Parts of the exercise ::
a) In the passage on heredity, what should a father who has a certain disease by no means create?
b) In the passage on heredity, rewrite the text from "Study and follow" up to and including "means of Regeneration.", replacing "hygienic-dietetic" with "dietary".
c) Extend the passage on heredity and regeneration, beginning after its final sentence.

Document extract ::
For example: If the father has a certain disease or positive symptoms of that disease, by no means create a girl, as she will certainly be predisposed for that disease, and may pay the penalty, if “Regeneration” is not begun early. The same principle applies to the mother. If she is diseased, do not create a son, until “Regeneration” has been brought about.
Furthermore, it will be possible to improve the offspring by encouraging and promoting the good points, especially after studying and applying the above law, as well as my law of the “Determination of the Sex at Will.”
Looking at the question from this point of view, we begin to realize the enormous significance of my discovery. This supplies the main reason for the study of the laws, for the “Prevention of Diseases.”
Only when we know that every acquired characteristic may be transmitted to the offspring will we become conscious of the terrible responsibility we assume when we reproduce offspring, and realize that we may create more pain and suffering instead of eliminating it.
As Nature demands that we reproduce ourselves or be punished for disobeying her laws, what is to be done?
Study and follow the advice given in this book, and you will awake to the fact that Nietsche’s words were not “Utopian” when he commanded us to “reproduce something better than we are.”
Together with the predisposition to disease, the child also acquires the hereditary tendency to regeneration; and thus rational hygienic-dietetic treatment may be able to eliminate the diseases which were formerly pronounced incurable. This can only be effected by the effort to remove the cause and strengthen the weak points by means of Regeneration.

Supplied data ::
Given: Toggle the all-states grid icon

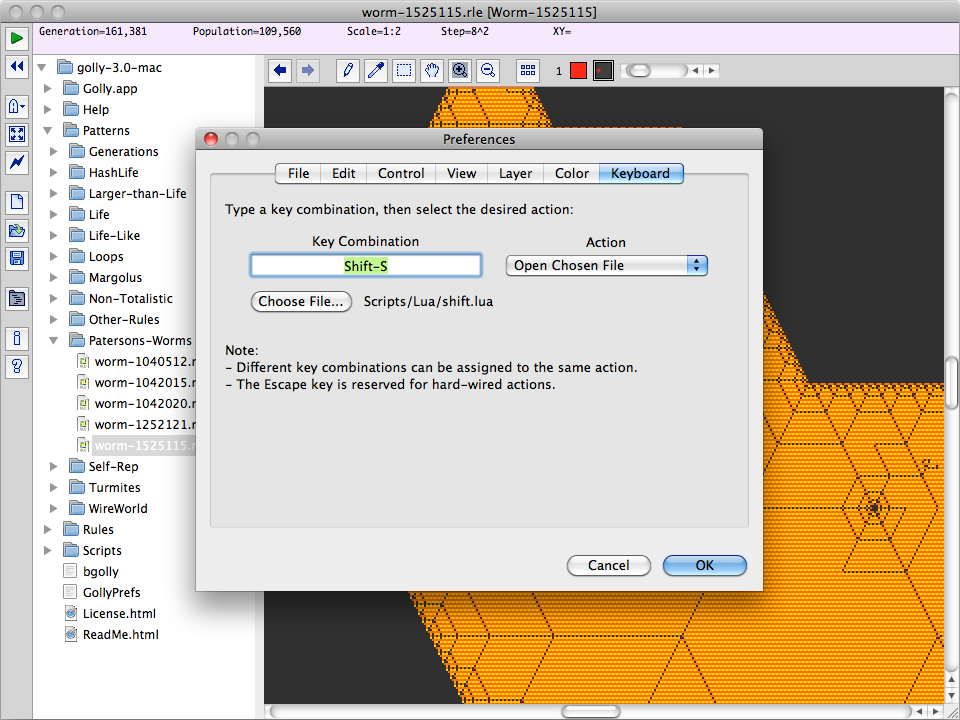Looking at the screenshot, I should point(528,70).
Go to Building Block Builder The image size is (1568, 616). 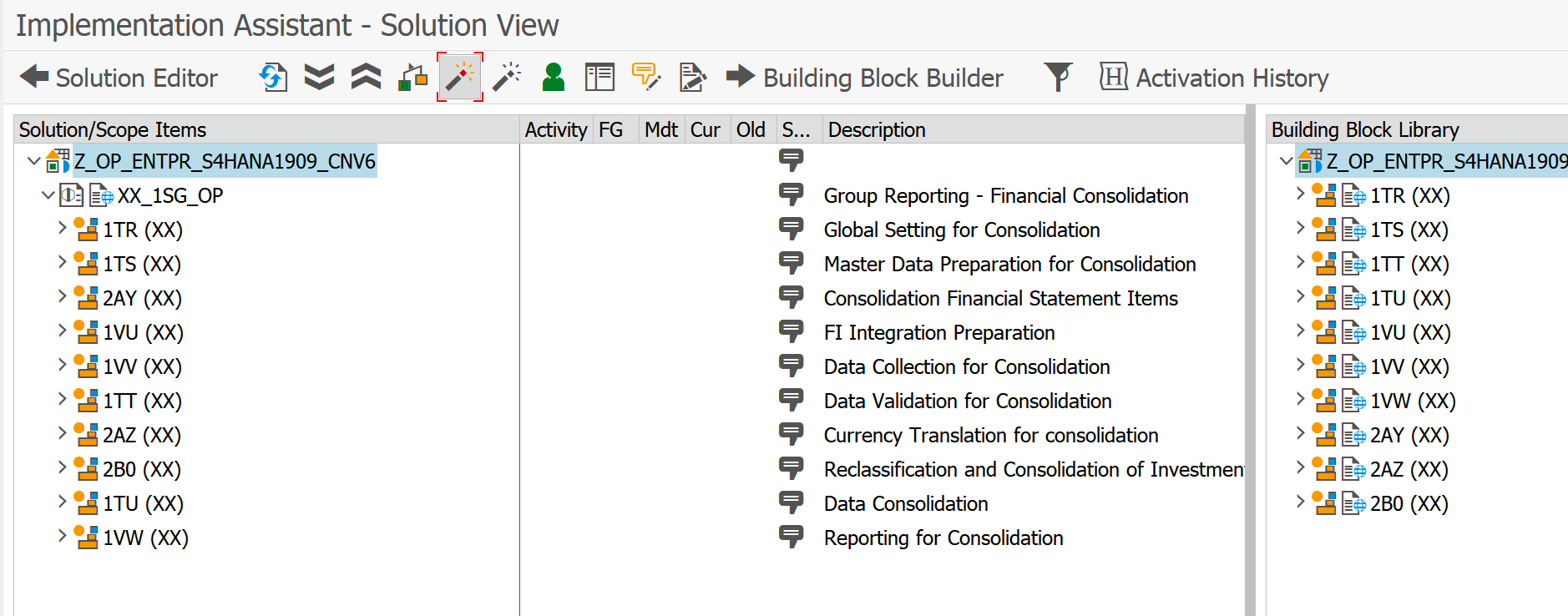tap(866, 78)
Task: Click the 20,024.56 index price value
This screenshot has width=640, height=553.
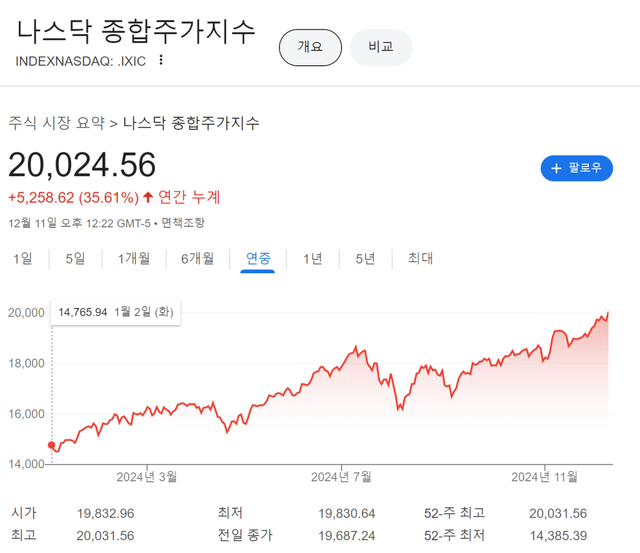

Answers to the tasks ::
a) He should by no means create a girl.

b)
Study and follow the advice given in this book, and you will awake to the fact that Nietsche’s words were not “Utopian” when he commanded us to “reproduce something better than we are.”
Together with the predisposition to disease, the child also acquires the hereditary tendency to regeneration; and thus rational dietary treatment may be able to eliminate the diseases which were formerly pronounced incurable. This can only be effected by the effort to remove the cause and strengthen the weak points by means of Regeneration.

c)
The reader will now plainly understand that in order to heal, according to the hygienic-dietetic system, the blood must be supplied with the chemical elements that are missing from the tissues.
There are three ways of accomplishing this; namely, by diet, by nutritive preparations, and by physical treatment.
The first and most natural way is by means of proper diet.
Since the chemical elements are introduced into the body through the food, the quantity and quality of the food must be regulated. The patient must receive food that will help in regenerating his blood; particularly such food as contains the elements that are lacking in the affected tissues in his body.
The regular supply of food is however usually insufficient to overcome the process of destruction, and it is therefore necessary to add the missing elements in purer form and larger quantity. These nutritive preparations contain only such chemical elements as exist in the human body; they also contain them in the proper chemical proportion and are entirely free from poisonous substances. They promote a general regeneration of the blood that will eventually lead to a complete cure.